** Aim of the exercise **
From the entries below, pull out each line where "agent" appears.

** Provided material **
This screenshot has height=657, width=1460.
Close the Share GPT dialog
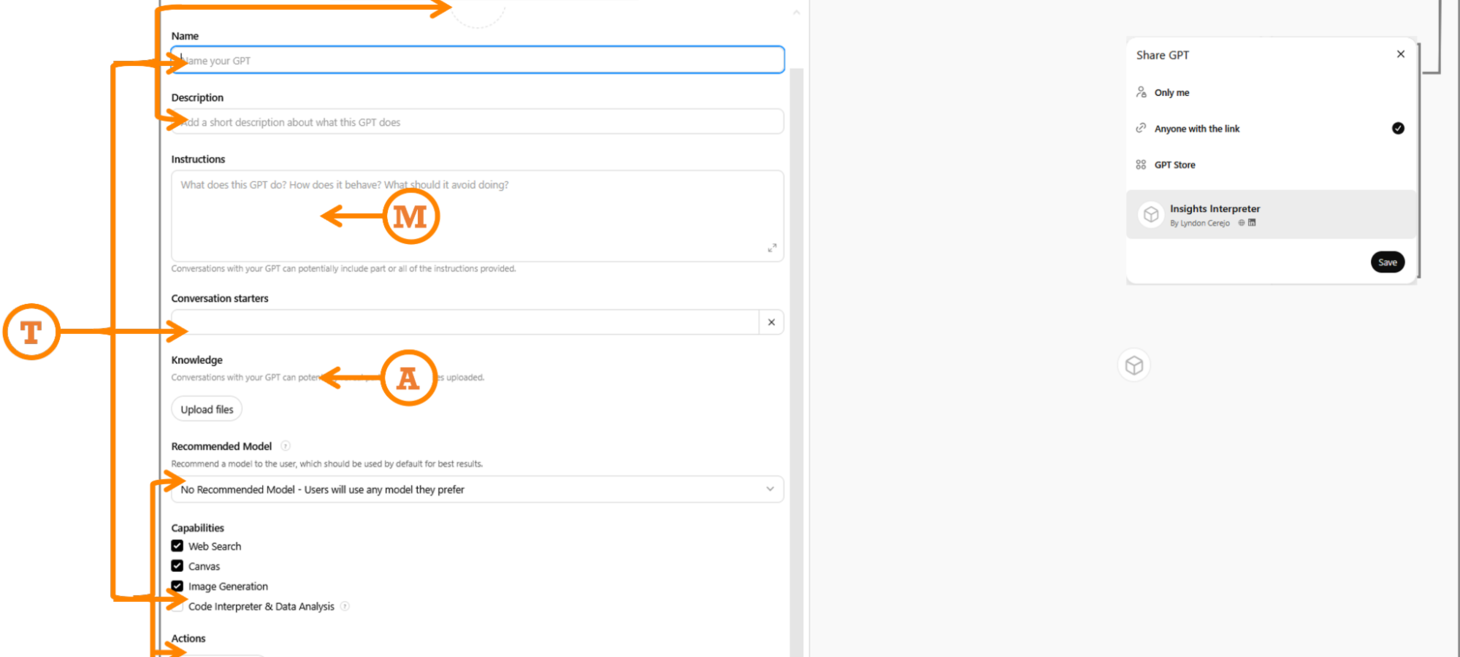1400,55
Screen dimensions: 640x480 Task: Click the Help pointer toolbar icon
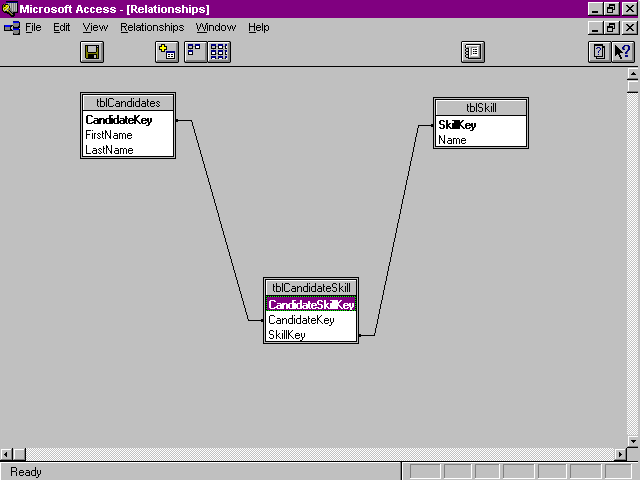pyautogui.click(x=622, y=52)
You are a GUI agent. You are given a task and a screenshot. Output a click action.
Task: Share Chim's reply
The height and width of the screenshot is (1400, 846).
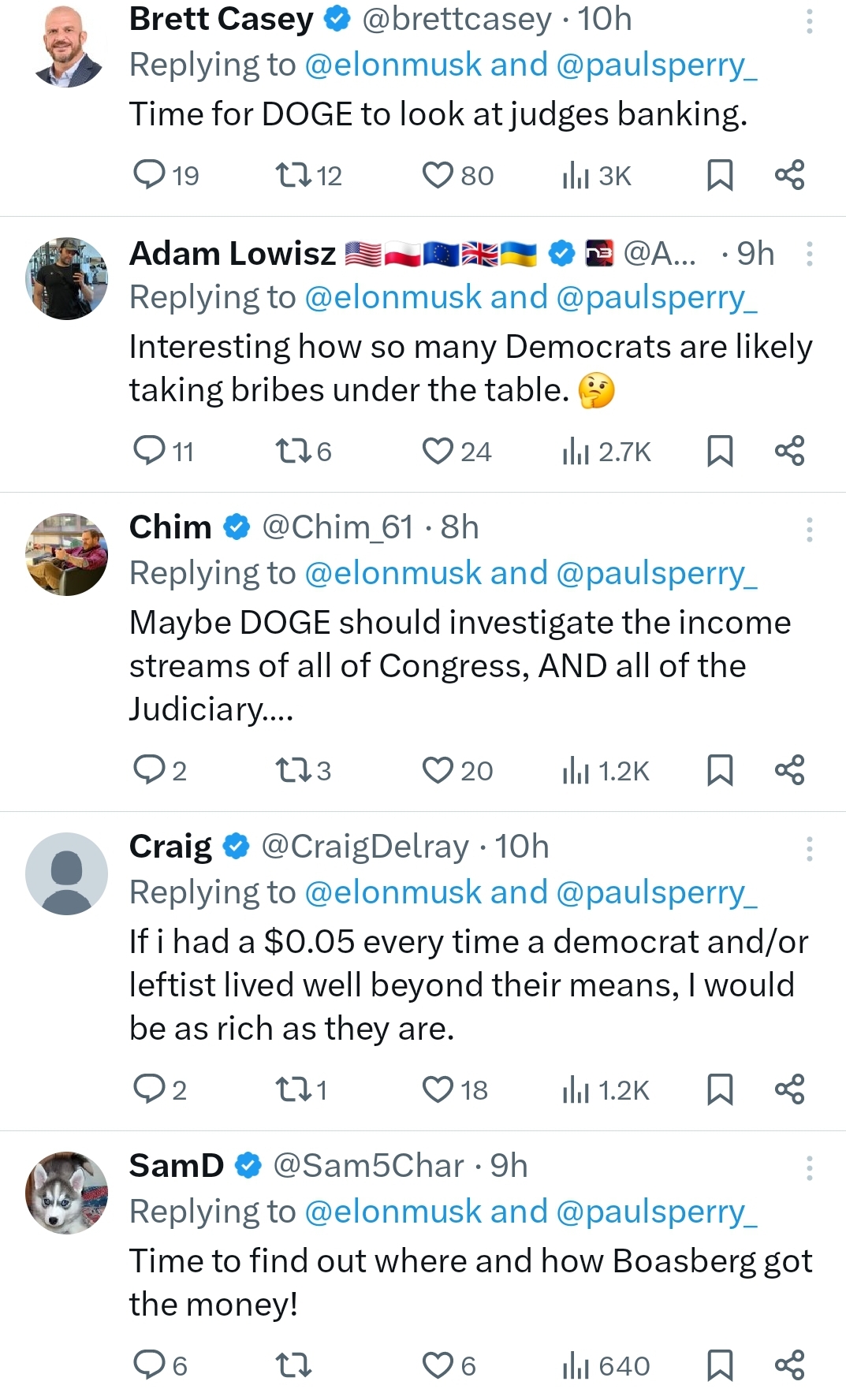(789, 770)
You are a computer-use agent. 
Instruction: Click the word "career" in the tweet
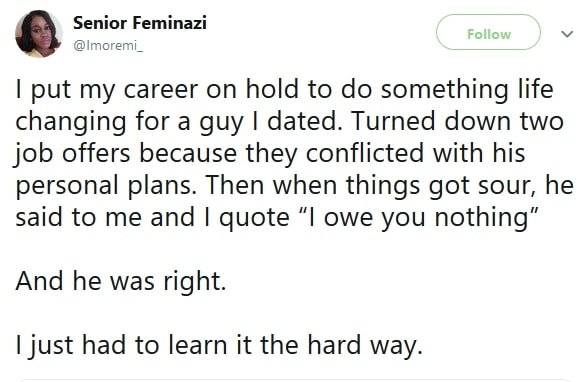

** Answer to the exercise **
You are a GUI agent. You are given a task and a screenshot. Output a click action.
You are a computer-use agent. 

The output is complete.